Samburu, Kenya

MRR Director Shares Award for Risk and Insurance Publication with Lasting Impact

Families in Kenya’s dry northern region, who make their living primarily from livestock, depend on rainfall. When drought destroys the vegetation that livestock need to survive, people’s lives become tenuous.

For more than ten years now, communities in Kenya’s drylands have been able to buy an innovative form of insurance to protect themselves from drought. For the research paper that first described the technical design underpinning the insurance, MRR Innovation Lab director Michael Carter and his co-authors have just received the Robert I. Mehr Award from the American Risk and Insurance Association.

“I am honored to receive this award with my colleagues,” said Carter, a distinguished professor of agricultural and resource economics at UC Davis. “When we first published this paper, we knew our approach was a good one. It took a lot of work from many collaborators to turn it into the prominent program it has become.”

The paper, “Designing Index-Based Livestock Insurance for Managing Asset Risk in Northern Kenya,” published in the Journal of Risk & Insurance in 2012, established a technical foundation for a new type of insurance for pastoralist households in northern Kenya. Index-based livestock insurance (IBLI) releases payouts automatically if some external index, such as estimates of vegetation or rainfall, predicts excessive livestock deaths.

“Index insurance overcomes many of the limitations for conventional insurance, of them being the cost of providing insurance across such a vast and dispersed geography,” said Carter.

Carter and his collaborators at Cornell University and the International Livestock Research Institute (ILRI) in Kenya built the index for IBLI using Kenya government data on livestock mortality and Normalized Difference Vegetation Index (NDVI) satellite data from the US National Oceanic and Atmospheric Administration (NOAA).

NDVI is a type of imaging that estimates plant cover and health based on wavelengths of reflected light. IBLI was not the first index-based livestock insurance, but it was the first to use NDVI.

In 2010, ILRI launched the first IBLI product in pastoralist communities in northern Kenya. In 2013, IBLI’s success led to its adoption by the Government of Kenya for the Kenya Livestock Insurance Program (KLIP). Since then, KLIP has reached millions of pastoralist families who experienced severe drought.

IBLI and the research team that created it have been widely recognized for their impacts on people’s lives. Andrew Mude, who led IBLI as an economist at ILRI, received the 2016 World Food Prize. That year, Carter, Mude and Cornell University economist Christopher Barrett were also awarded the 2016 BIFAD Award for Scientific Excellence in a Feed the Future Innovation Lab for its body of research with IBLI as the flagship project.

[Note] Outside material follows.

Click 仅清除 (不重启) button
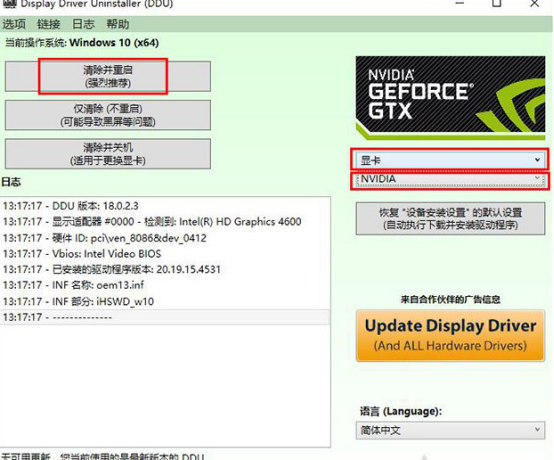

Carter continues to advise international organizations and insurance companies on how to develop high-quality index insurance contracts that provide real value to the families who buy it. This includes the World Bank in its effort to expand index-based livestock insurance across East Africa. Carter also works closely with Kenya-based Takaful Insurance of Africa.

“The ideas in this paper remain fresh,” said Carter. “In this paper, we combined satellite measures with on-the-ground data to create an index insurance contract that works. Combining these two types of data is a critically important step for designing a high-quality index insurance contract.”

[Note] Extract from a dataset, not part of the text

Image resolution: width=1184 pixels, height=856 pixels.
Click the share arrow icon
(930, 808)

The American Risk and Insurance Association presents the Robert I. Mehr Award each year for the paper published ten years ago in the Journal of Risk and Insurance that “has best stood the test of time.” Carter and his co-authors will receive their award at a formal ceremony on August 8, 2023 in Washington, D.C.

Carter’s co-authors on the paper are:

  • Sommarat Chantarat, development economist at the Puey Ungphakorn Institute for Economic Research
  • Andrew Mude, World Food Prize honoree and development manager at the African Development Bank
  • Christopher Barrett, Stephen B. & Janice G. Ashley Professor of Applied Economics and Management at Cornell University.